> What the task asks: Render the records below as a Markdown table with the columns n and Line, from the line that contains "You are a GUI" through the end of the records. Number each row, skip blank lines, and leave the pictures out.

Records from a collection
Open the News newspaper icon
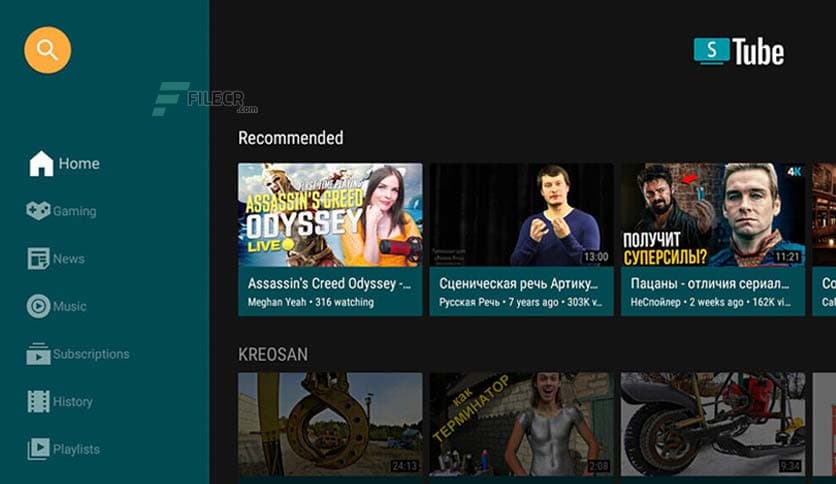Viewport: 836px width, 484px height. [x=38, y=259]
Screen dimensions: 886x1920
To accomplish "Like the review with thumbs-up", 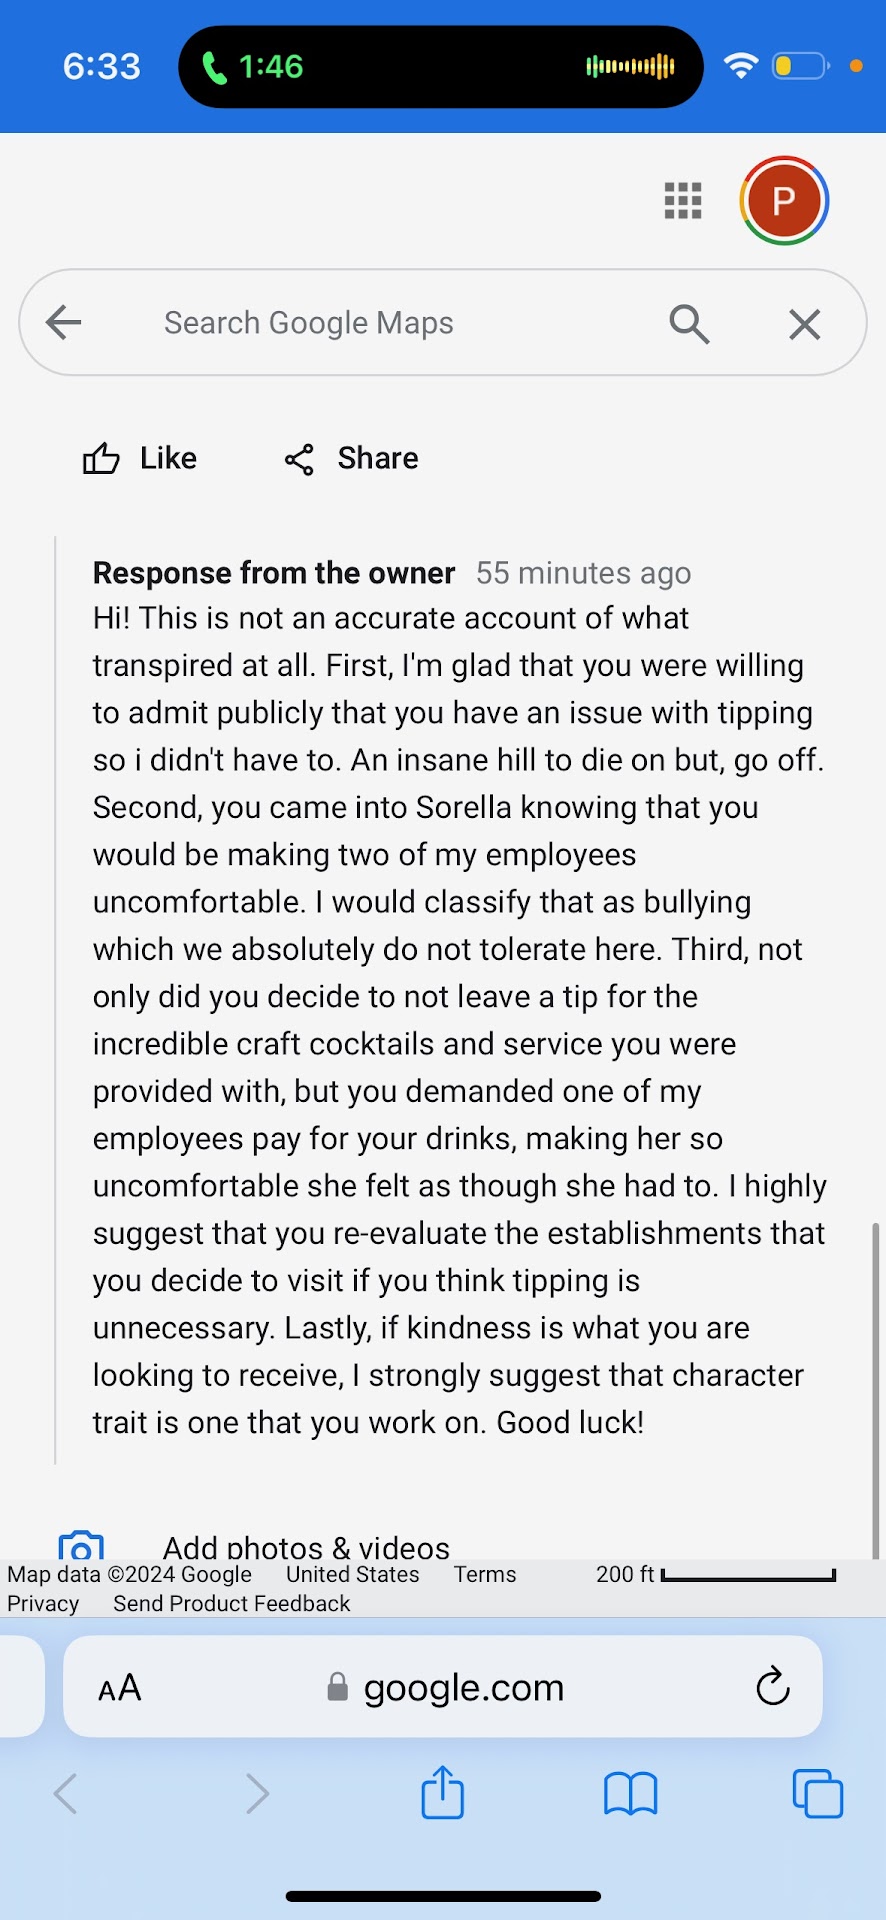I will click(x=140, y=458).
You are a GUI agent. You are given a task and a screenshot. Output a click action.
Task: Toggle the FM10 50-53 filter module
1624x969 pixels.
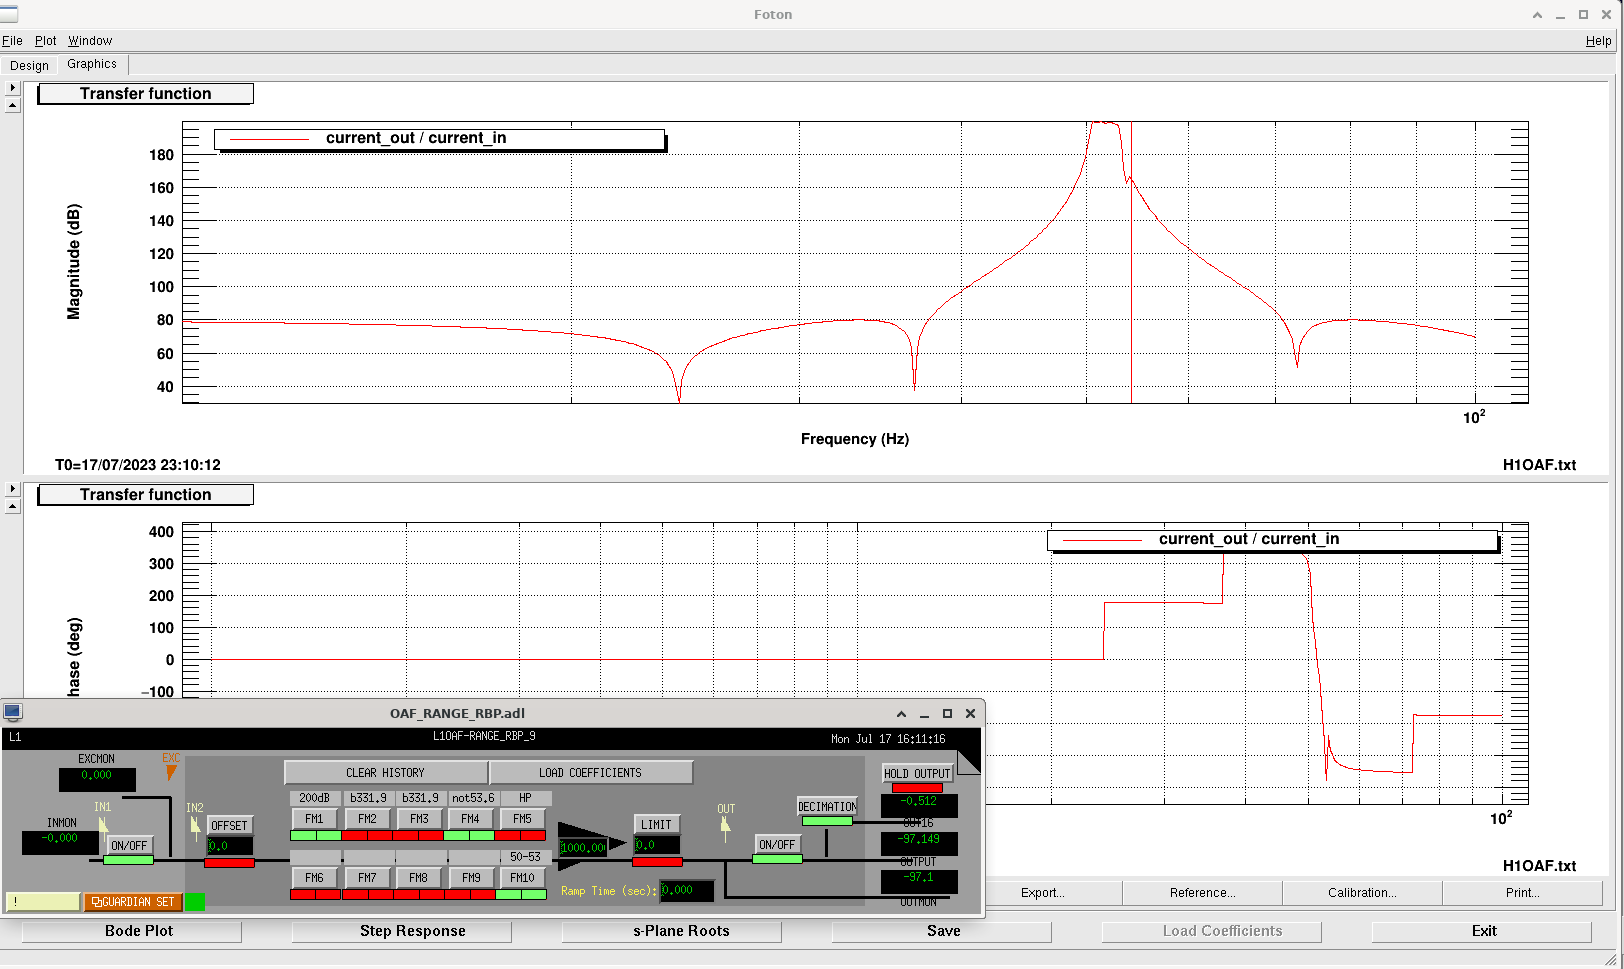coord(522,878)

> Completed exercise:
| n | Line |
|---|---|
| 1 | You are a GUI agent. You are given a task and a screenshot. Output a click action. |
| 2 | Task: Toggle the FM10 50-53 filter module |
| 3 | 1624x969 pixels. |
| 4 | coord(522,878) |